Mike Balogun (born September 28, 1983) is an American heavyweight boxer, and a former professional football linebacker. He was signed as an undrafted free agent by the San Francisco 49ers in 2010. He played college football for the Oklahoma Sooners.

He has also played for the Washington Redskins, Tampa Bay Buccaneers, Buffalo Bills, Dallas Cowboys, and Virginia Destroyers. His name "Balogun" means "Warlord" in Yoruba.

College career
Balogun began at Lackawanna College in Scranton, Pennsylvania. He was a standout inside linebacker for the Oklahoma Sooners in 2008. He was declared ineligible to play the 2009 season because he allegedly played for the Maryland Marauders of the North American Football League, a minor league team in Maryland after turning 21 years old.

Professional career

San Francisco 49ers
The San Francisco 49ers signed Balogun before training camp in 2010. He was cut during the final cuts on September 3, 2010.

Interface element records:
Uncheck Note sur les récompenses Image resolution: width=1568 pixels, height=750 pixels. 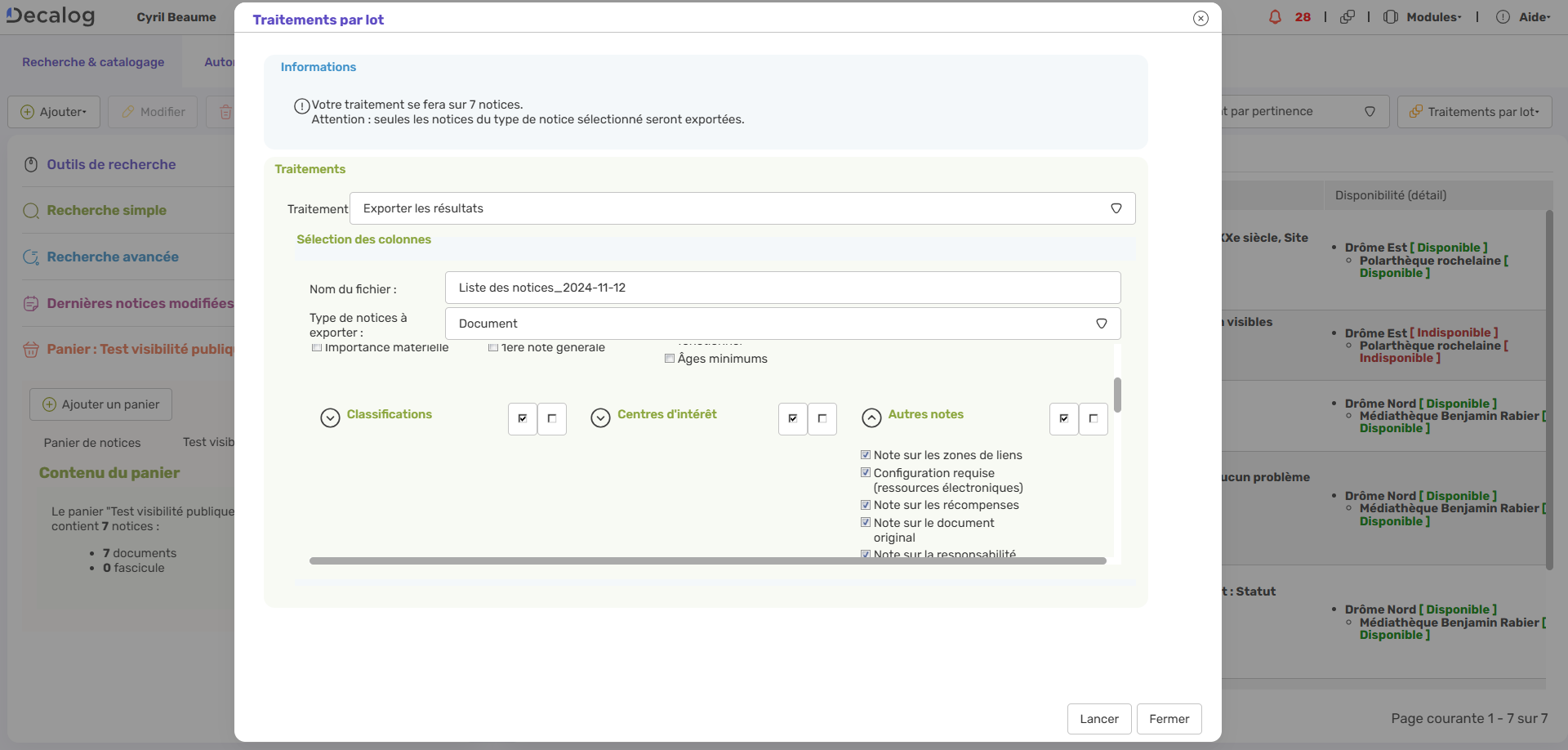(x=866, y=505)
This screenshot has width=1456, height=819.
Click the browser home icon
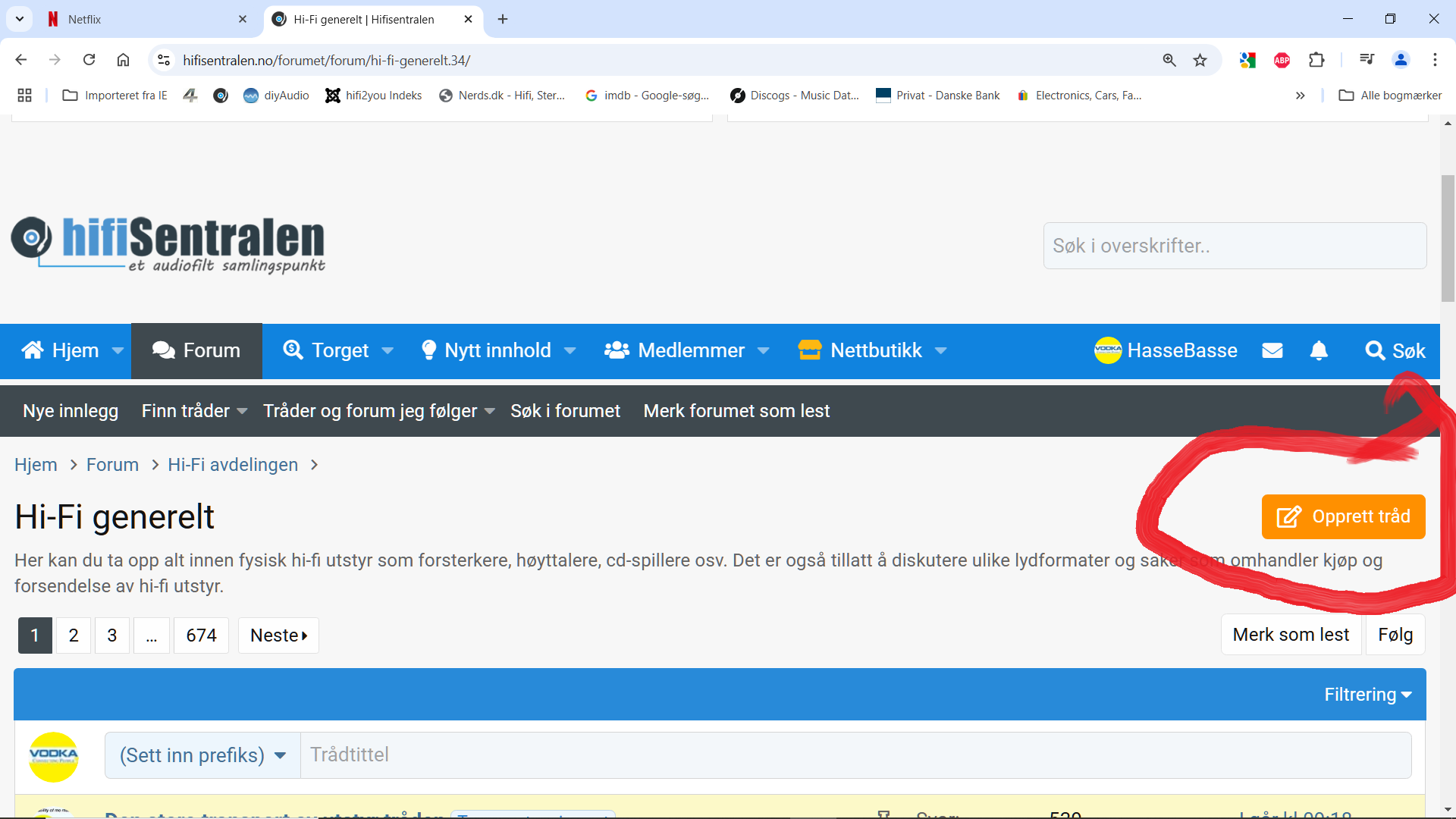123,60
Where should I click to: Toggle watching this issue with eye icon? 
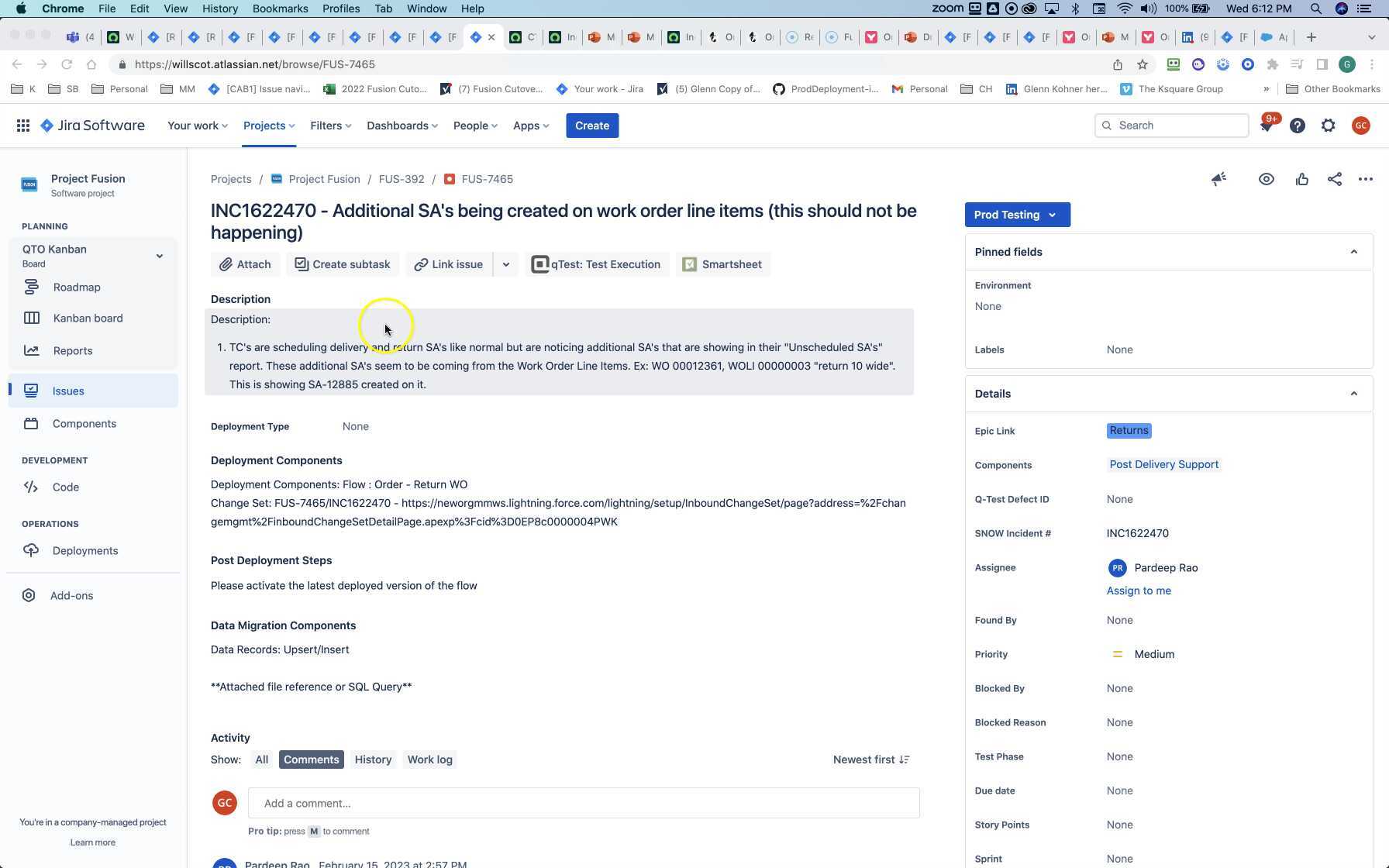pyautogui.click(x=1266, y=179)
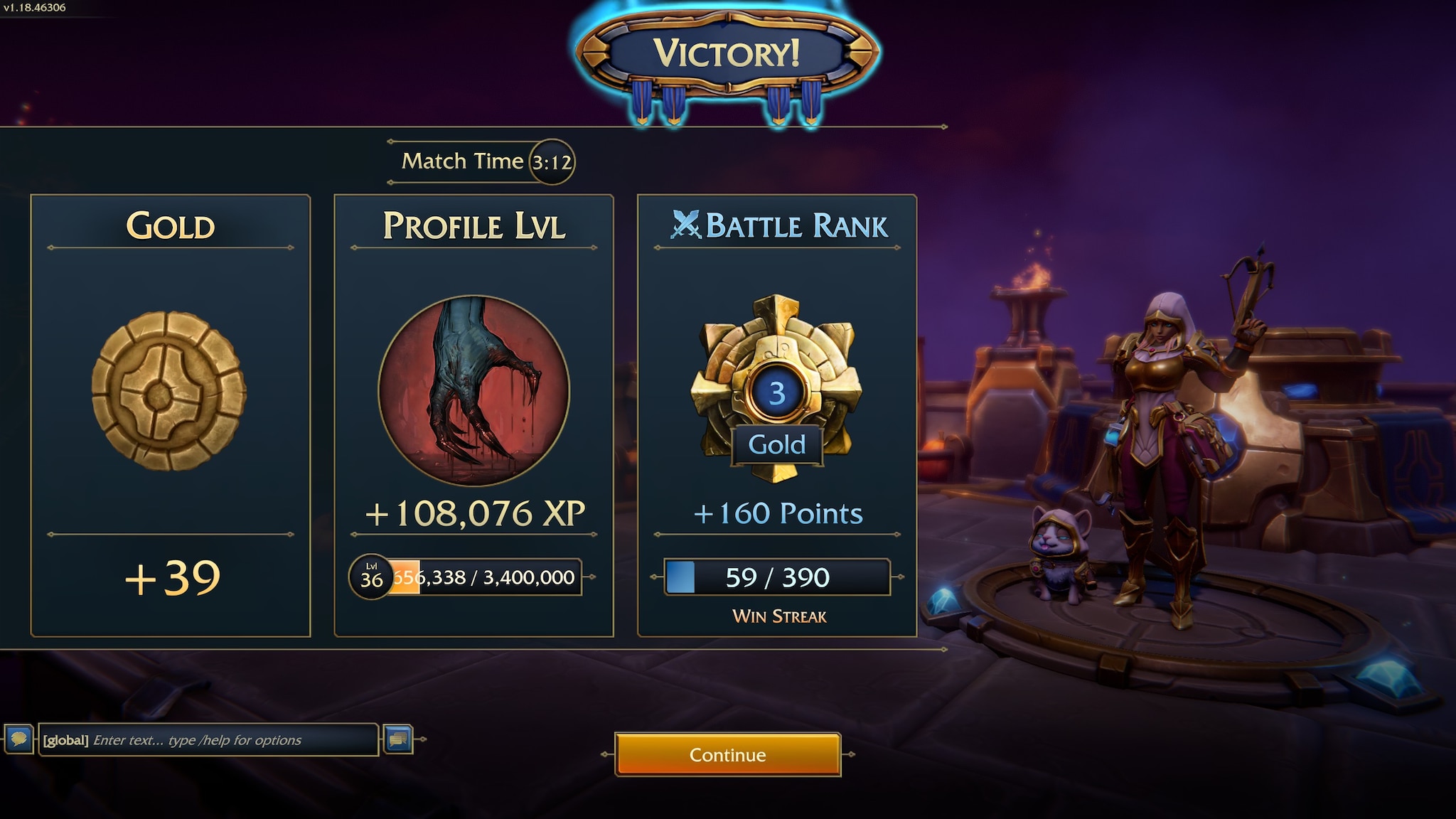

WRITTEN TASK: Transcribe the passage of the Mike Balogun biography from "He has also" up to and including "September 3, 2010.".

SOLUTION TO THIS TASK:
He has also played for the Washington Redskins, Tampa Bay Buccaneers, Buffalo Bills, Dallas Cowboys, and Virginia Destroyers. His name "Balogun" means "Warlord" in Yoruba.

College career
Balogun began at Lackawanna College in Scranton, Pennsylvania. He was a standout inside linebacker for the Oklahoma Sooners in 2008. He was declared ineligible to play the 2009 season because he allegedly played for the Maryland Marauders of the North American Football League, a minor league team in Maryland after turning 21 years old.

Professional career

San Francisco 49ers
The San Francisco 49ers signed Balogun before training camp in 2010. He was cut during the final cuts on September 3, 2010.